INFORMATION Block Start

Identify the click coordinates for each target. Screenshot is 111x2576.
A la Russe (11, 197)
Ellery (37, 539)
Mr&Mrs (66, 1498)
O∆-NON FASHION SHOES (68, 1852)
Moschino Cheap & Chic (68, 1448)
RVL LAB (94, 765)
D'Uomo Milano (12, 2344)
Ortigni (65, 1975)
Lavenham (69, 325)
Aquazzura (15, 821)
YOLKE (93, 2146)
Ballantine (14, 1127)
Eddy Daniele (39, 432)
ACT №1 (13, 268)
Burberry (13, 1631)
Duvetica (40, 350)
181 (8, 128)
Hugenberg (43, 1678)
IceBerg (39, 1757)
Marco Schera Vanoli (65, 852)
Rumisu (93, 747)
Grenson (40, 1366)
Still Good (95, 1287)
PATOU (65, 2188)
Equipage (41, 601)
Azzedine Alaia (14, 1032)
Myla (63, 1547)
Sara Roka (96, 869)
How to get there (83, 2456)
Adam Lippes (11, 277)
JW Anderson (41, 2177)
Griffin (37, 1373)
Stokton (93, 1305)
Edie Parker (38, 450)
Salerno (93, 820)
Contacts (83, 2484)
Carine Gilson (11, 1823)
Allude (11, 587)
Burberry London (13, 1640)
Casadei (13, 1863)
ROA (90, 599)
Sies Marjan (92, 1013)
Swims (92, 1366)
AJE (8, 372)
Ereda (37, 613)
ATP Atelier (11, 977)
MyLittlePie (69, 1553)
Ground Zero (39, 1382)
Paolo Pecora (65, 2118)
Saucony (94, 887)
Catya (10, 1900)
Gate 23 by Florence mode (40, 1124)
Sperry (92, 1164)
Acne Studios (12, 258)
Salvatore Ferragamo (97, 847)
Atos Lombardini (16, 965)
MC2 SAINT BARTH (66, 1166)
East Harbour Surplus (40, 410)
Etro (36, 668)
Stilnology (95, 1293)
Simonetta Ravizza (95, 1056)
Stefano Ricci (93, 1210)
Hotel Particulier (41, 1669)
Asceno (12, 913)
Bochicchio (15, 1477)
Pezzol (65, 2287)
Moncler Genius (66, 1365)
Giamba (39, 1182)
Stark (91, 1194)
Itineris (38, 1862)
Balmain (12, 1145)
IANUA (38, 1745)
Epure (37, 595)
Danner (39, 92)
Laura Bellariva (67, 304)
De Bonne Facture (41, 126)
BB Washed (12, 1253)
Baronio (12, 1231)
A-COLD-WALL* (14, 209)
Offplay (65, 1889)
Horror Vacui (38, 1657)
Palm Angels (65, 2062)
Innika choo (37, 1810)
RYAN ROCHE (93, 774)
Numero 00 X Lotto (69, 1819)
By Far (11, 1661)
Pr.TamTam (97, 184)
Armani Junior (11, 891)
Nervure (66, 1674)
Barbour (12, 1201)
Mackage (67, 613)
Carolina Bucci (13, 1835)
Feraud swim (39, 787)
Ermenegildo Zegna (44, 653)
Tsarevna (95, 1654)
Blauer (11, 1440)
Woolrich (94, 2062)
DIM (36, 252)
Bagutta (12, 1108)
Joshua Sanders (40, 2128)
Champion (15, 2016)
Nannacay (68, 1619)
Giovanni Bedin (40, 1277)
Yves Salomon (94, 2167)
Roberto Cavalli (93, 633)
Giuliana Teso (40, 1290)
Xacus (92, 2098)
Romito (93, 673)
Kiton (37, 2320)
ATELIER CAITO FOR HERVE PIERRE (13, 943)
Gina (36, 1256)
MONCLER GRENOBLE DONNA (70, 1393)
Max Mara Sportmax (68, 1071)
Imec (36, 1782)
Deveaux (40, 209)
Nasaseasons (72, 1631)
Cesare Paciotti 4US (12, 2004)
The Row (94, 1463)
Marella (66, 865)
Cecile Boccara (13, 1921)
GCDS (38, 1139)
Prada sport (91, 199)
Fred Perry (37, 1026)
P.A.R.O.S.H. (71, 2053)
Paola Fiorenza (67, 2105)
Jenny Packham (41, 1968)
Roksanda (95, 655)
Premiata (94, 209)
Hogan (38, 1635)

INFORMATION Block End

■ ASSIGNMENT
Every line above should be written out again, unchanged.

■ RESPONSE BOX
Identify the click coordinates for each target. Screenshot is 111x2576.
A la Russe (11, 197)
Ellery (37, 539)
Mr&Mrs (66, 1498)
O∆-NON FASHION SHOES (68, 1852)
Moschino Cheap & Chic (68, 1448)
RVL LAB (94, 765)
D'Uomo Milano (12, 2344)
Ortigni (65, 1975)
Lavenham (69, 325)
Aquazzura (15, 821)
YOLKE (93, 2146)
Ballantine (14, 1127)
Eddy Daniele (39, 432)
ACT №1 (13, 268)
Burberry (13, 1631)
Duvetica (40, 350)
181 (8, 128)
Hugenberg (43, 1678)
IceBerg (39, 1757)
Marco Schera Vanoli (65, 852)
Rumisu (93, 747)
Grenson (40, 1366)
Still Good (95, 1287)
PATOU (65, 2188)
Equipage (41, 601)
Azzedine Alaia (14, 1032)
Myla (63, 1547)
Sara Roka (96, 869)
How to get there (83, 2456)
Adam Lippes (11, 277)
JW Anderson (41, 2177)
Griffin (37, 1373)
Stokton (93, 1305)
Edie Parker (38, 450)
Salerno (93, 820)
Contacts (83, 2484)
Carine Gilson (11, 1823)
Allude (11, 587)
Burberry London (13, 1640)
Casadei (13, 1863)
ROA (90, 599)
Sies Marjan (92, 1013)
Swims (92, 1366)
AJE (8, 372)
Ereda (37, 613)
ATP Atelier (11, 977)
MyLittlePie (69, 1553)
Ground Zero (39, 1382)
Paolo Pecora (65, 2118)
Saucony (94, 887)
Catya (10, 1900)
Gate 23 by Florence mode (40, 1124)
Sperry (92, 1164)
Acne Studios (12, 258)
Salvatore Ferragamo (97, 847)
Atos Lombardini (16, 965)
MC2 SAINT BARTH (66, 1166)
East Harbour Surplus (40, 410)
Etro (36, 668)
Stilnology (95, 1293)
Simonetta Ravizza (95, 1056)
Stefano Ricci (93, 1210)
Hotel Particulier (41, 1669)
Asceno (12, 913)
Bochicchio (15, 1477)
Pezzol (65, 2287)
Moncler Genius (66, 1365)
Giamba (39, 1182)
Stark (91, 1194)
Itineris (38, 1862)
Balmain (12, 1145)
IANUA (38, 1745)
Epure (37, 595)
Danner (39, 92)
Laura Bellariva (67, 304)
De Bonne Facture (41, 126)
BB Washed (12, 1253)
Baronio (12, 1231)
A-COLD-WALL* (14, 209)
Offplay (65, 1889)
Horror Vacui (38, 1657)
Palm Angels (65, 2062)
Innika choo (37, 1810)
RYAN ROCHE (93, 774)
Numero 00 X Lotto (69, 1819)
By Far (11, 1661)
Pr.TamTam (97, 184)
Armani Junior (11, 891)
Nervure (66, 1674)
Barbour (12, 1201)
Mackage (67, 613)
Carolina Bucci (13, 1835)
Feraud swim (39, 787)
Ermenegildo Zegna (44, 653)
Tsarevna (95, 1654)
Blauer (11, 1440)
Woolrich (94, 2062)
DIM (36, 252)
Bagutta (12, 1108)
Joshua Sanders (40, 2128)
Champion (15, 2016)
Nannacay (68, 1619)
Giovanni Bedin (40, 1277)
Yves Salomon (94, 2167)
Roberto Cavalli (93, 633)
Giuliana Teso (40, 1290)
Xacus (92, 2098)
Romito (93, 673)
Kiton (37, 2320)
ATELIER CAITO FOR HERVE PIERRE (13, 943)
Gina (36, 1256)
MONCLER GRENOBLE DONNA (70, 1393)
Max Mara Sportmax (68, 1071)
Imec (36, 1782)
Deveaux (40, 209)
Nasaseasons (72, 1631)
Cesare Paciotti 4US (12, 2004)
The Row (94, 1463)
Marella (66, 865)
Cecile Boccara (13, 1921)
GCDS (38, 1139)
Prada sport (91, 199)
Fred Perry (37, 1026)
P.A.R.O.S.H. (71, 2053)
Paola Fiorenza (67, 2105)
Jenny Packham (41, 1968)
Roksanda (95, 655)
Premiata (94, 209)
Hogan (38, 1635)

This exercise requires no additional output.